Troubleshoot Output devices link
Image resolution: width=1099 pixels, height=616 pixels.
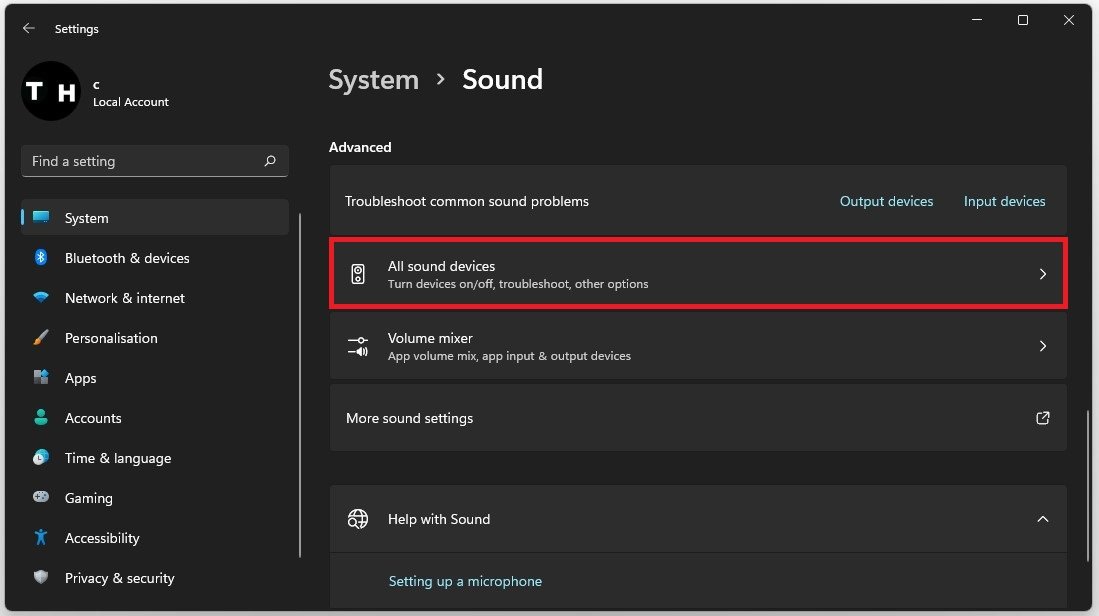tap(886, 201)
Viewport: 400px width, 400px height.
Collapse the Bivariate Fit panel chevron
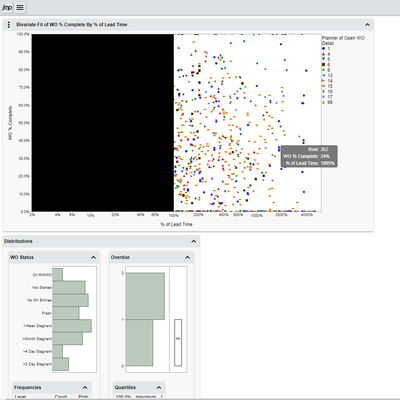click(367, 25)
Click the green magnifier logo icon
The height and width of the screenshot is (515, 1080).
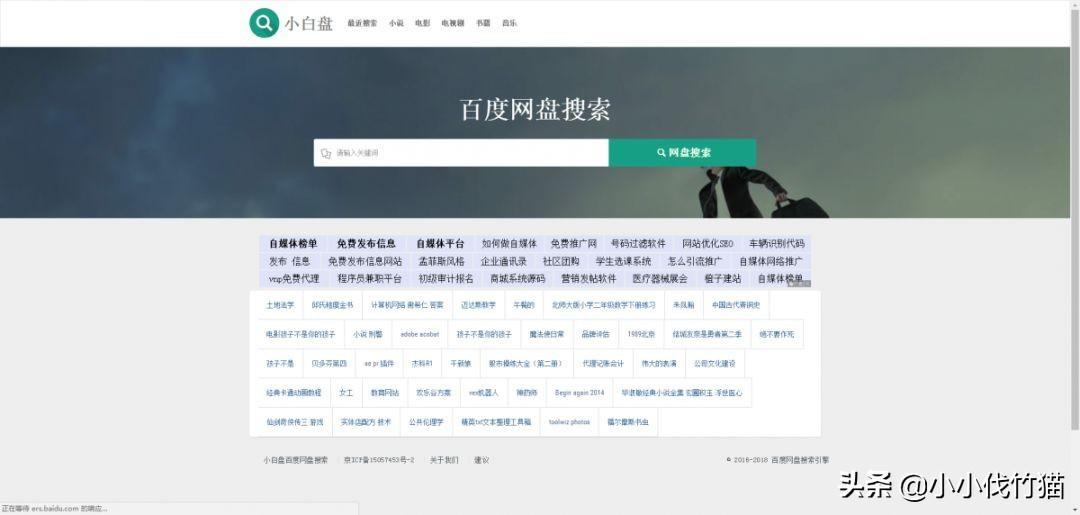264,22
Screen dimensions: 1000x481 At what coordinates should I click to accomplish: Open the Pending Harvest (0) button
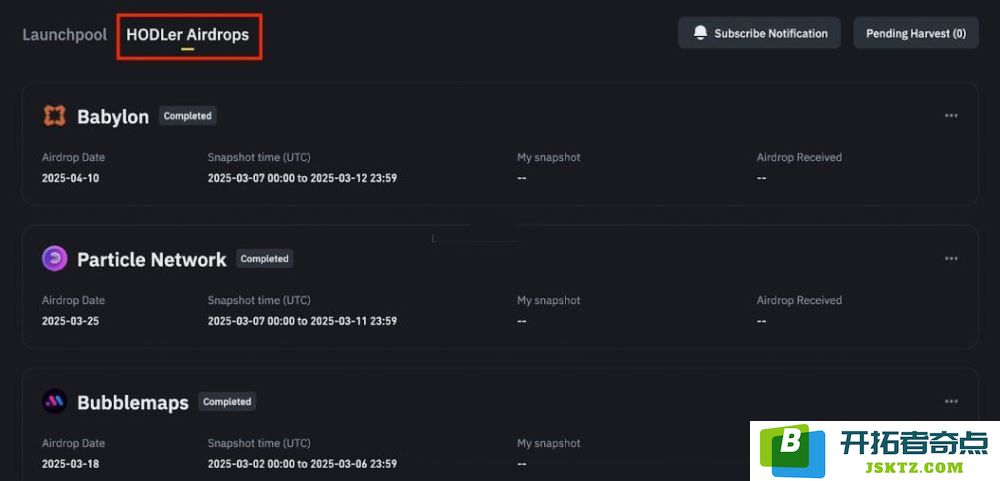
^^^^^^^^^^^^^^^^
- Assignment
Repeat everything in the records above exactly; pictures are not part of the copy.

- Solution to this task
Troubleshoot Output devices link
Image resolution: width=1099 pixels, height=616 pixels.
tap(886, 201)
Viewport: 400px width, 400px height.
Collapse the Bivariate Fit panel chevron
click(367, 25)
Click the green magnifier logo icon
The height and width of the screenshot is (515, 1080).
264,22
Screen dimensions: 1000x481 At what coordinates should I click to accomplish: Open the Pending Harvest (0) button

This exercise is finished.